Start with 100 Foots = 30480000000 nm as your reference point. Scale up or down from there.
Cleanroom facilities for semiconductor fabrication are designed in feet (room dimensions, equipment clearances) while the chips manufactured inside use nanometre feature sizes — architects and process engineers bridge both scales.
Optical bench setups in US labs are dimensioned in feet while laser wavelengths, coating thicknesses, and fibre core diameters are in nanometres — photonics engineers convert between feet and nanometres in every experimental setup.
US nanotechnology research buildings are specified in feet while researchers inside work at 1–100 nm scales. Facility planners and researchers must convert between building-scale and atomic-scale measurements for vibration isolation and contamination control.
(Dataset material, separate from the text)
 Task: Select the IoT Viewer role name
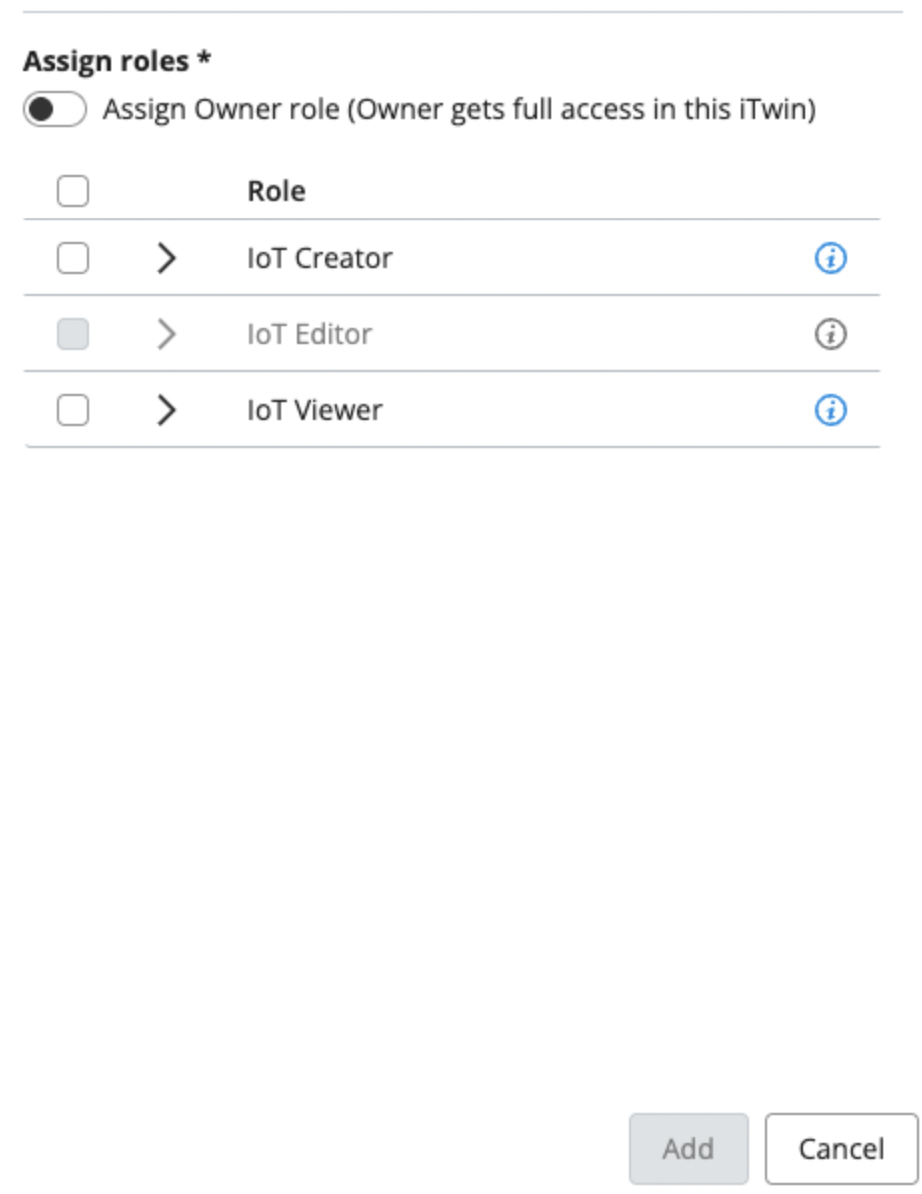[315, 410]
1 foot = 3.048×10⁸ nm — over 300 million nanometres. Physics educators use foot-to-nanometre conversion to help US students viscerally understand atomic scales: "Your foot contains 300 million nanometre-scale divisions."
US materials scientists measuring thin film thicknesses in nanometres on substrates specified in inches and feet convert between the two scales constantly when preparing samples, calibrating instruments, and writing publications.
US biomedical engineers designing nano-scale drug delivery systems and tissue scaffolds work in nanometres for particle sizes while lab benches, equipment, and facility spaces use feet — both scales appear in the same lab notebook.
The Foot is a unit of Length measurement (symbol: ft). 1 ft = 304800000 nm. Used in scientific and practical Length measurement applications.
The Nanometer is a unit of Length measurement (symbol: nm). It is part of an internationally recognised measurement system used alongside the Foot.
The foot is one of humanity's oldest measurement units, used by ancient Egyptians, Greeks, and Romans — each with slightly different values. The English statute foot was standardised at 12 inches in 1305 under King Edward I. Its definition was refined multiple times over centuries, finally fixed as exactly 0.3048 metres under the International Yard and Pound Agreement of 1959, signed by the US, UK, Canada, Australia, and South Africa. Today the foot remains official in the US, UK aviation, and international aviation worldwide.
The nanometre owes its name to the Greek 'nanos' (dwarf) combined with metre. The prefix 'nano' was formally adopted by the International Committee for Weights and Measures in 1960 as part of the SI prefix system. Before the nanometre became standard, scientists used angstroms (1 nm = 10 Å). The nanometre rose to prominence in the 1980s and 1990s alongside nanotechnology and semiconductor manufacturing, where feature sizes first reached the nanometre scale around 1995.
Common use: Foot to Nanometer conversion is needed when working with international standards, scientific publications, or reference materials that use different unit systems for Length measurement.